Ha, I wasn’t entirely serious about my request for normalized ints… just lamenting the lack of fp16x2 in the GP104. =)

Four days till release and still no info on double-rate FP16? The suspense is killing me (and the US economy).

If NVIDIA’s stock performance for the last 12 months is any indication (up over 100% since this time last year);


Then US economy is doing well enough to avoid NIRP

Yeah, NVIDIA’s riding that deep learning express with no competitors in sight (Except maybe Nervana in 2017, but no one uses Neon even as it being the performance frontrunner, sorry Scott Gray. Functional API when?). $129k for 170TFLOPS what the !%@#&^.

I just got through a bunch of code cleanup/ refactoring/ unit test writing. It should be much easier to wrap my work in an API with the next release. Neon now has a lot more engineers working on it and will start getting much nicer pretty quickly. This will include a full graph backend this summer.

Nvidia is just charging that much because it can… but I think they’re just motivating people to find clever ways to max out the usefulness of the consumer cards.

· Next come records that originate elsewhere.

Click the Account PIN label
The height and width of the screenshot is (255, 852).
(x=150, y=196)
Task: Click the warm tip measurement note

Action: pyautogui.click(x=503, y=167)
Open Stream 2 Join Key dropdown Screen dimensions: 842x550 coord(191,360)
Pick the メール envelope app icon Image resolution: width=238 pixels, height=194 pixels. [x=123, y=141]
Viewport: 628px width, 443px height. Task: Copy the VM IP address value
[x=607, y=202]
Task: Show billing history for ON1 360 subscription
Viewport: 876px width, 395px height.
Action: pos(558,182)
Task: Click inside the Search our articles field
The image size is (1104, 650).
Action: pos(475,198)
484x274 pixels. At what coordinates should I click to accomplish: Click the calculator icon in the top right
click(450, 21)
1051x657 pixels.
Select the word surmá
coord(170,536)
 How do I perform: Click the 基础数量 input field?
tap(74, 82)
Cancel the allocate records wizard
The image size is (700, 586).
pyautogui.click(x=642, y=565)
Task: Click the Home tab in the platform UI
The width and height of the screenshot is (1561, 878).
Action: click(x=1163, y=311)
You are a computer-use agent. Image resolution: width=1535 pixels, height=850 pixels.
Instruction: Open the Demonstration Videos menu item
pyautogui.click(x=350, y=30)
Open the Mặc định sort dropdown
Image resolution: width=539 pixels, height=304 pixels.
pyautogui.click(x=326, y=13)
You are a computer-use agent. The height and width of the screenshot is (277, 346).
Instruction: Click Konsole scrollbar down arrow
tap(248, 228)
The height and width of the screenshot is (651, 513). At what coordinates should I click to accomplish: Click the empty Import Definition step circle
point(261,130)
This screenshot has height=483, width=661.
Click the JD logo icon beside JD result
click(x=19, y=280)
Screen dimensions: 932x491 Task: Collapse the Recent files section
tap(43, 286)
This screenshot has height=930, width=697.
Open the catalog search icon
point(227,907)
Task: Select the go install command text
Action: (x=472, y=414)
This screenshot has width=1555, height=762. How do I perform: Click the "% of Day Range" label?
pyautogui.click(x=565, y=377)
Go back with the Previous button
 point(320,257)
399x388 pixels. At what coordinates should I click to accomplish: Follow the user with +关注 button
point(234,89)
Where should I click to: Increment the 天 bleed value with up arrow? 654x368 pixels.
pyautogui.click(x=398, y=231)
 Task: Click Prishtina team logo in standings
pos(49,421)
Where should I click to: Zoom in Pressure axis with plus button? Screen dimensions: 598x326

Also, I wouldn’t count AMD out.

Will the GTX 1080 support the FP64 atomic add instruction introduced with the GP100? That sounded pretty useful to avoid loss of precision in the final step of a reduction kernel.

While the 96KB shared memory is attractive, it seems a bit disappointing if the GP104 is indeed more similar to Maxwell than to the GP100. I’m guessing I wasn’t the only one who was already gearing up to start utilizing FP16 GEMMs.